>> BEGIN SELECTED EXCERPT

So honest question-what exactly is the point of a balance bike?

Anonymous
Anonymous wrote:
Anonymous wrote:
Anonymous wrote:Oh wow! This must be proof your kids will get into an ivy, they are amazing!


+1


Wow. Nasty unnecessary replies.


Im a new poster but the OP was super judgemental and totally asking for a topical dcum thunderdome fight.

She is all "honest question" but the admits she knows exactly what they're for but thinks they're dumb and snooty.

My dd had one instead of a tricycle and is easily transitioning to a bike at 4. Call it stupid but whatever, we never had a strike. Worry about your own lives instead of criticizing others.
Anonymous
I got one of these because they were suggested to me at a bike shop for my now 10 year old and she and her younger siblings I tried to use it for later all hated it. Much preferred a regular tricycle. I also find them expensive for a bike that actually has less parts, at least for the one we purchased. They learned to ride a 2 wheeler bike at 3.5 and 4 on a regular 12 inch bike that we took the training wheels off of. Like yours , they learned in just a few minutes.
Anonymous
Anonymous wrote:Dumb gimmick for parents too lazy to run alongside their kid. It takes like three tries and you let go. They’re off!

>> END SELECTED EXCERPT
>> BEGIN DATA ENTRIES

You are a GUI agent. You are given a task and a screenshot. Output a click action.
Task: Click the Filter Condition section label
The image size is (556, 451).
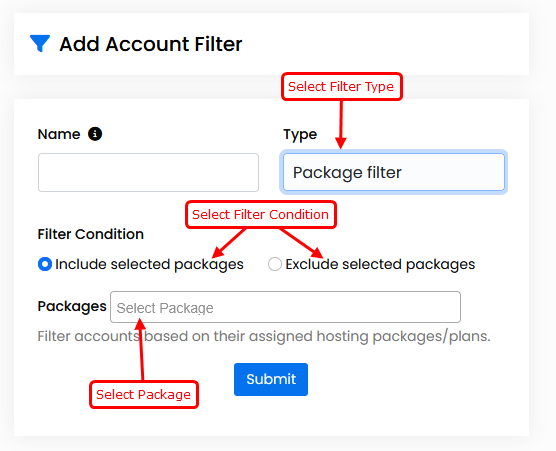pos(91,234)
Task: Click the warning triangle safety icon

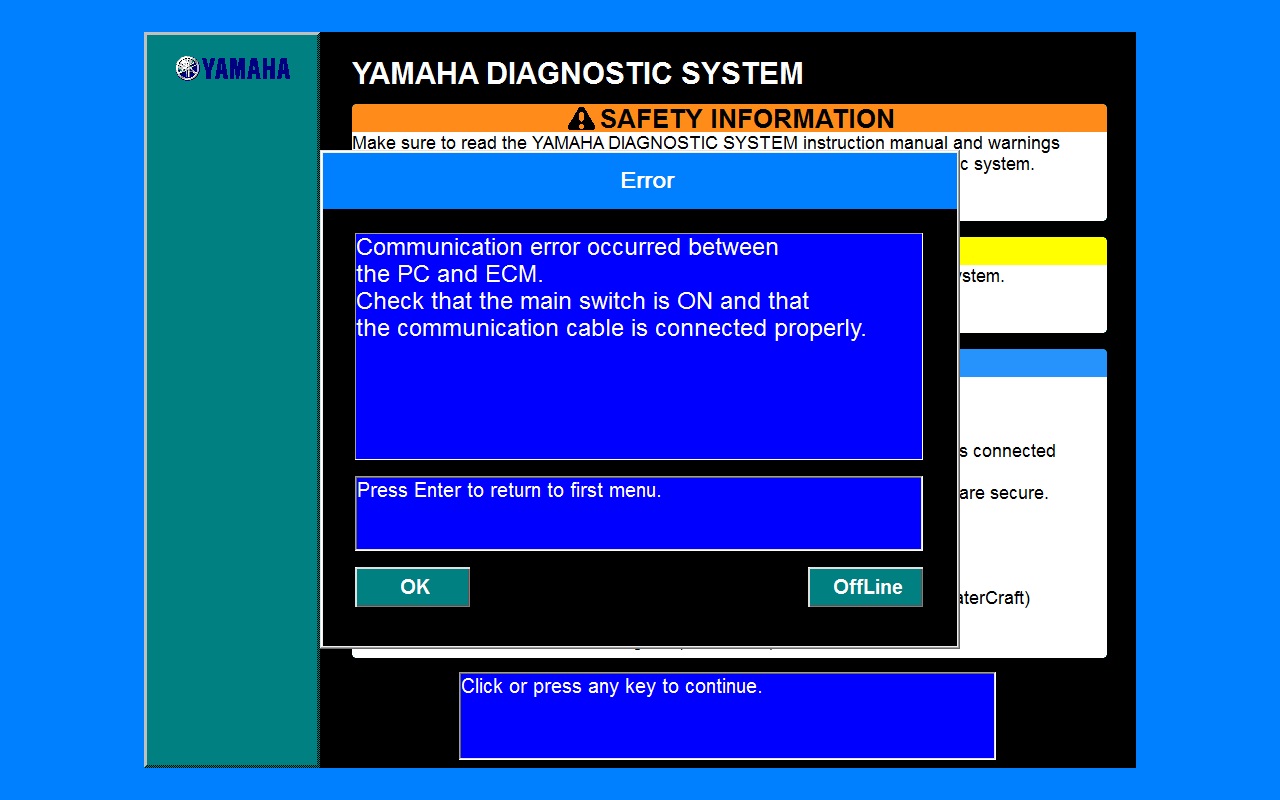Action: (x=581, y=119)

>> END DATA ENTRIES

--- TASKS TO PERFORM ---
A) Say whether each statement agrees with the balance bike thread, answering yes or no and quoting the deciding words: (i) One poster's daughter rode a balance bike instead of a tricycle and is moving to a bike at 4. (ii) The poster who bought a balance bike on a bike shop's suggestion says the children liked it better than a tricycle. (iii) That same poster's children learned to ride a two-wheeler at 3.5 and 4.
B) Extend the balance bike thread with the next reply, following its last post.

--- RESULTS ---
A)
(i) Yes: "My dd had one instead of a tricycle and is easily transitioning to a bike at 4."
(ii) No: "all hated it. Much preferred a regular tricycle."
(iii) Yes: "They learned to ride a 2 wheeler bike at 3.5 and 4 on a regular 12 inch bike that we took the training wheels off of."

B)
One of my kids learned like this. I think it was because his bike was too small for him. It made it easy. My older kids had a harder time because I bought bikes they could grow into. Big mistake.

Balance bikes work because they're so tiny. Every kid is different. Riding a bike is easy for some and not for others.
Anonymous
Our daughter had a tricycle and still struggles with her bike with training wheels while the neighbors who had balance bikes are confident on two wheels at age 3. Maybe a coincidence, but if I had to do it again I'd get the balance bike instead. If you're buying them something to ride, you're spending the same money either way, it's a substitute not an extra thing.
Anonymous
Anonymous wrote:
Anonymous wrote:Balance bikes are for 2-3 year olds, not 4/6 year olds. It’s a scooter/tricycle substitute.


This.


Exactly. Why would I wait and until they’re 4-6 to run alongside them huffing? My kid got a balance bike as a 1st birthday gift. Starting riding it at 18 months, then transitioned to a pedal bike at 2.5, with absolutely no help from a parent.

You don’t put a bigger kid on a balance bike. You put toddlers on them, rather than a trike, and then they just move straight to pedal bikes when they outgrow the balance bike. It’s not like they’re pricey. The one given to us was under $40 brand new.
Anonymous
Sigh - a balance bike is a regular bike with the pedals removed.

And regular bikes all come with adjustable seats so getting a bike for a 2 year old to use as a "balance bike" that he/she can also use as a 4 year old is easy but maybe the people who can't remove the pedals can't figure out how to adjust the seat height either. My kids have used each of their bikes for about 4 years so this thing about needing to buy a balance bike or lots of bikes for your kids is just parents with more money than common sense.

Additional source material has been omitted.